● Data
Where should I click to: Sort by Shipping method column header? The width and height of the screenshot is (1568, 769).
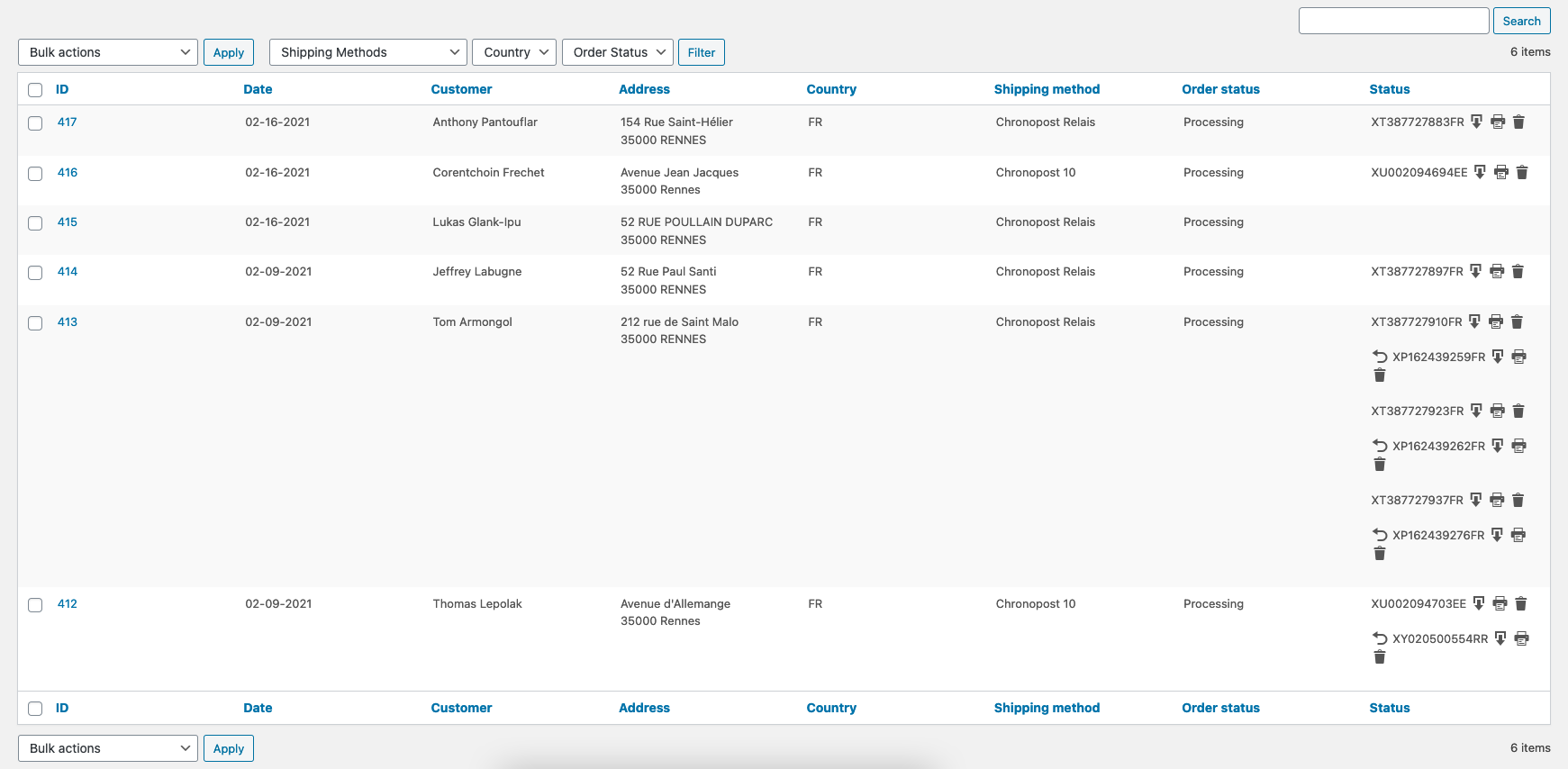tap(1047, 89)
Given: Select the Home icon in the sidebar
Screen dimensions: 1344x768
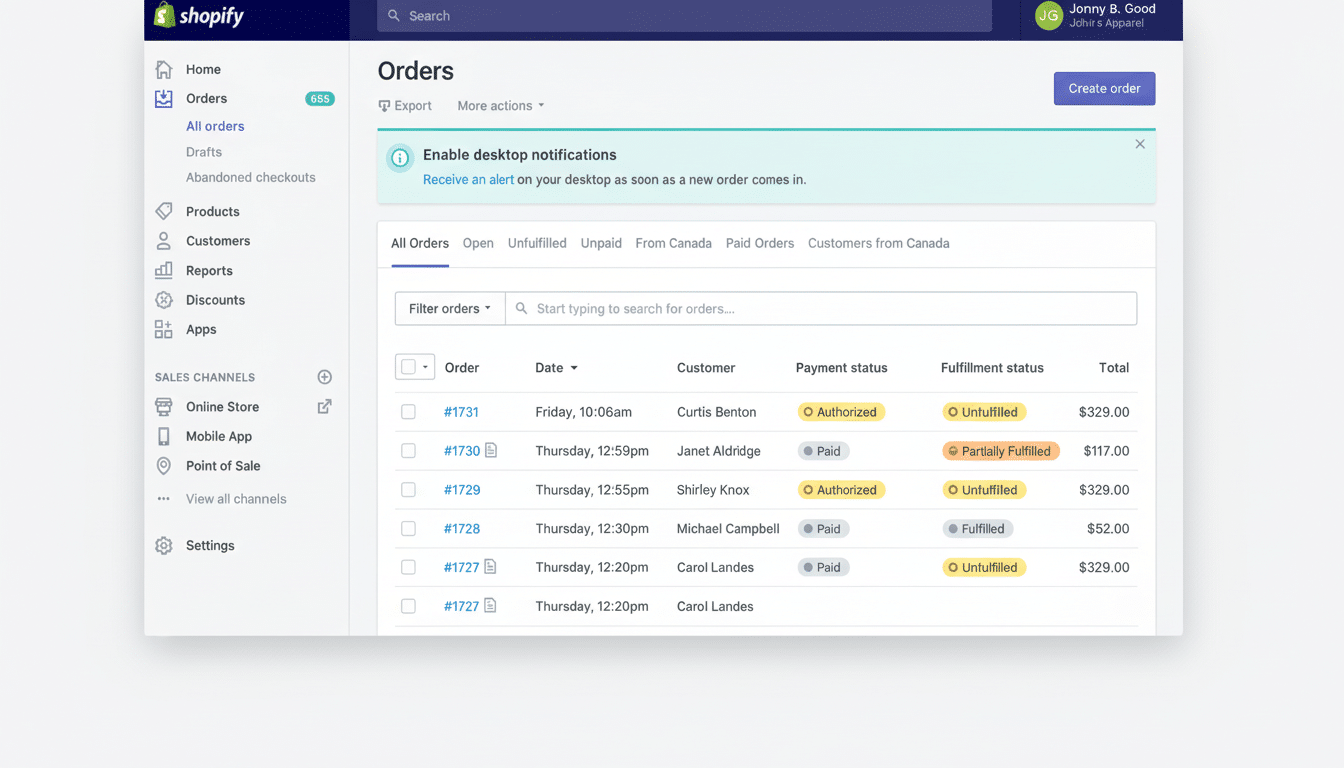Looking at the screenshot, I should click(163, 69).
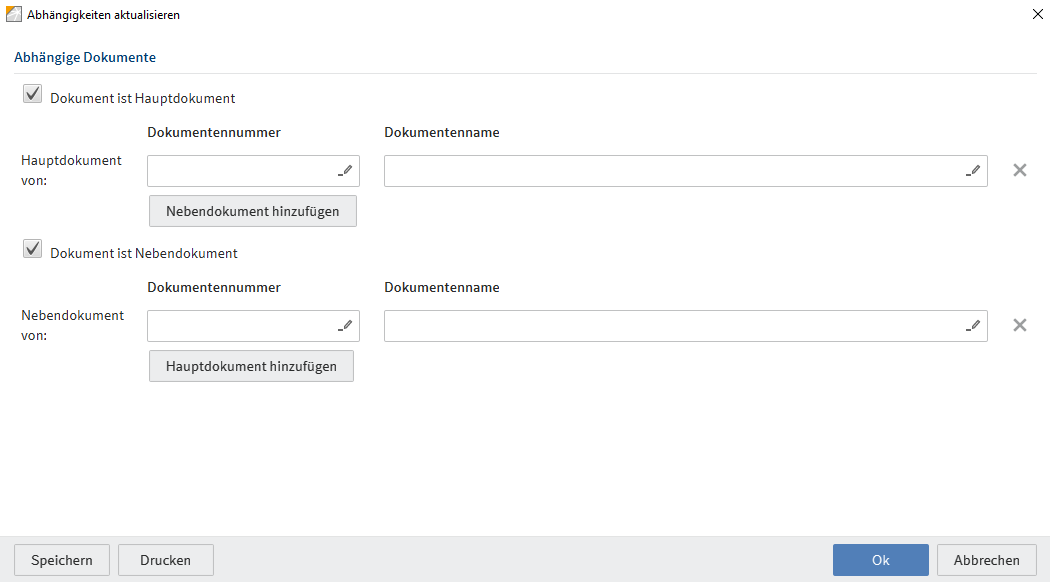The width and height of the screenshot is (1050, 582).
Task: Click pencil icon in Nebendokument Dokumentenname field
Action: pos(974,326)

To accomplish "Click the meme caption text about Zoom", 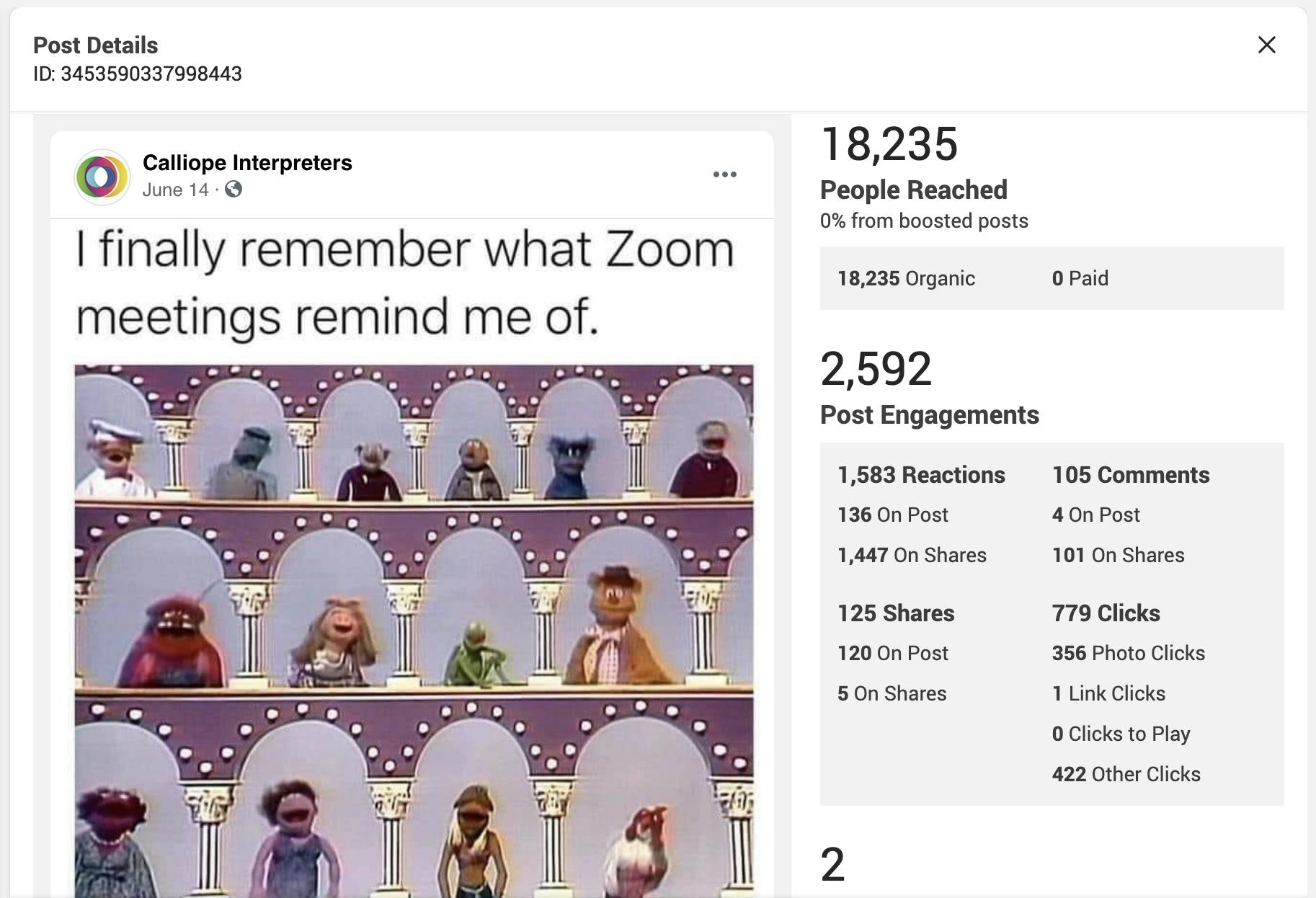I will pos(405,283).
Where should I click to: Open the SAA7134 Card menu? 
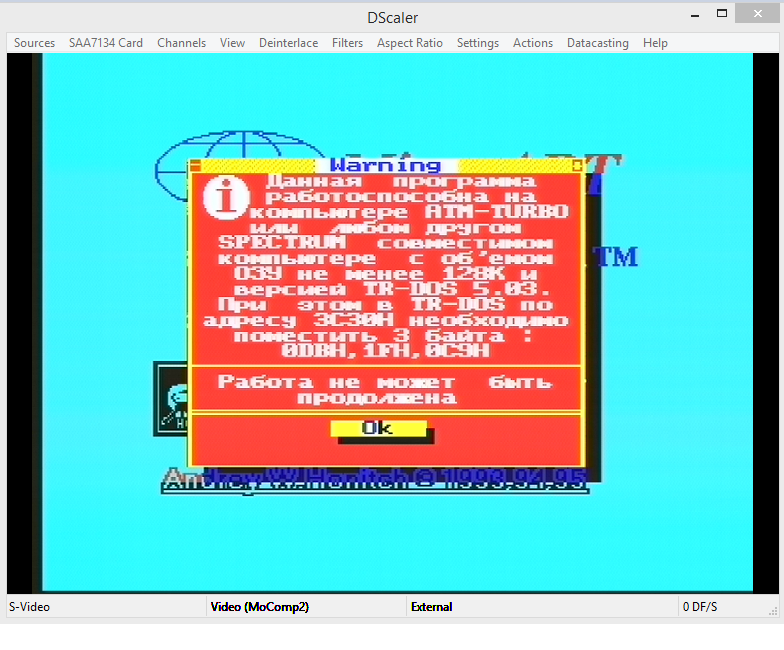click(106, 43)
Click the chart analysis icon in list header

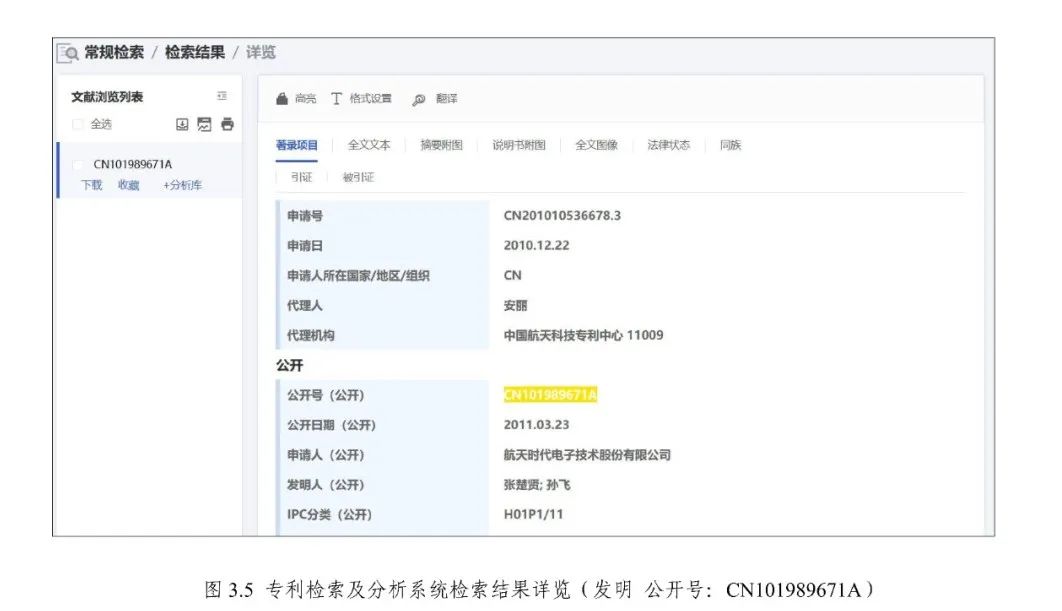point(204,124)
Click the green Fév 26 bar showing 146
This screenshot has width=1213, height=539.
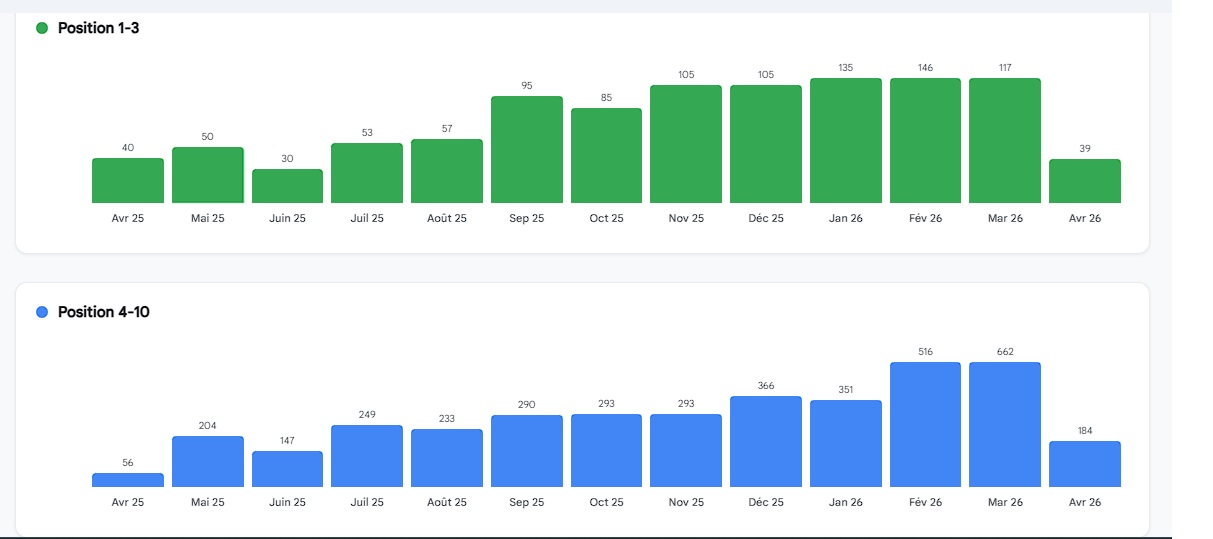click(925, 141)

● Assigned task
The needed output is the lines from the one with "Where should I click to: Open" through the end of the listing, written out exactly, both ends included, pictures excluded.

● Result of the exercise
Where should I click to: Open the SAA7134 Card menu? 
click(106, 43)
Click the chart analysis icon in list header

point(204,124)
Click the green Fév 26 bar showing 146
This screenshot has width=1213, height=539.
click(925, 141)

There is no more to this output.